Using MRIs, the study identified significant similarities between TBI and Alzheimer's disease in how the brain's gray and white matter degrade after injury. In gray matter -- the part of the brain that contains neuron cell bodies and their short-range connections -- the most extensive similarities were in areas involved in memory (temporal lobes) and decision-making (orbitofrontal cortices).

In white matter -- which connects different brain regions and allows their neurons to communicate across longer distances -- the researchers found comparable degeneration patterns in structures such as the fornix, corpus callosum and corona radiata. Whereas the fornix is involved in memory function, the corpus callosum facilitates information exchange between brain hemispheres. The corona radiata is involved in limb movement, and its injury can lead to poorer coordination and balance.

The scientists also used machine learning techniques to accurately predict the severity of Alzheimer's-like brain changes observed during the chronic stage of mild TBI based on cognitive assessments conducted shortly after such injuries.

At least 15% of Americans have a history of TBI. Chronic TBI effects on cognitive function may be particularly severe in older people, who are approximately three times more likely to sustain a TBI than other age groups.

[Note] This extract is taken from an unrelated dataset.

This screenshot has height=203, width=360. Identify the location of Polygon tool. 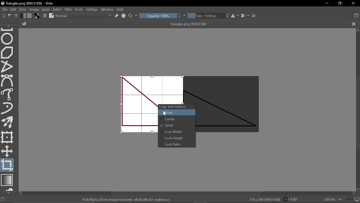
(8, 53).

Studies of TBI effects on brain structure have identified both amyloid plaques and neurofibrillary tangles -- twisted fibers found inside the brain's cells -- which resemble those observed in Alzheimer's disease. Despite this evidence, the study authors said, few studies have investigated whether TBI can alter brain trajectories toward Alzheimer's, particularly at older ages.

The new findings do not establish a cause-and-effect relationship between TBI and Alzheimer's disease but do add to the evidence that the two conditions share common trajectories, researchers said. The study, which was co-authored by USC alumnus Kenneth Rostowsky, is a follow-up to the team's earlier study outlining TBI-related changes in brain function.